Nel vasto panorama dell’arte italiana del Novecento, la figura di Maria Palliggiano emerge come una voce intensa e silenziosa, appartata ma non per questo meno significativa. Nata a Napoli, attiva a partire dagli anni ’50 e ’60, la sua produzione pittorica è oggi oggetto di una rinnovata attenzione da parte di studiosi e appassionati che ne riconoscono il valore e la singolarità espressiva. Sulla sua figura, il libro di Silvana Maja “Ossidiana”, Edizioni Tracce, da cui l’omonimo film (Silvana Maja come regista).

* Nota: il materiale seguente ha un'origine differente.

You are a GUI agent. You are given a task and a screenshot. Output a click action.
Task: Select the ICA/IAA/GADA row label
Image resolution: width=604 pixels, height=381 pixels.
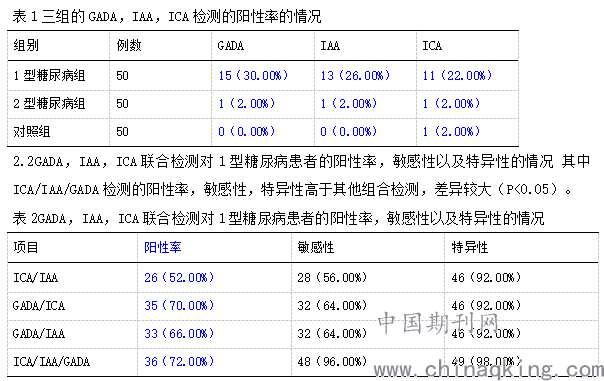click(52, 361)
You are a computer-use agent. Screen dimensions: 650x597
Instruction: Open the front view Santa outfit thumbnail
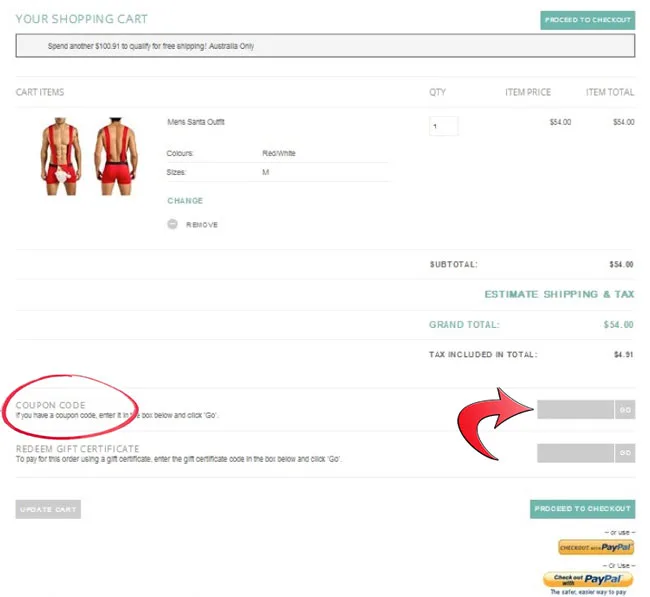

Palliggiano si inserisce in un contesto in cui la pittura italiana cercava nuove strade tra figurazione e astrazione, tra eredità classica e sperimentazione contemporanea. In questo scenario, la sua opera si caratterizza per un linguaggio personale, intimo e spesso simbolico, capace di evocare stati interiori e visioni filtrate da una sensibilità femminile profonda. Una pittrice d’avanguardia, che ha vissuto una relazione difficile col marito, il pittore Emilio Notte.
Poco incline alla mondanità, Palliggiano partecipò comunque ad alcune mostre collettive. Una sua personale, prima di morire suicida nel 1969, si tenne in una galleria di via San Carlo, nella sua Napoli. Di natura chiusa e introversa, Palliggiano aveva rivelato fin dagli anni in cui frequentava l’istituto d’arte un temperamento poco comunicativo ma anche una personalità tormentata che emerge con originalità nellu sue opere figurative surrealiste.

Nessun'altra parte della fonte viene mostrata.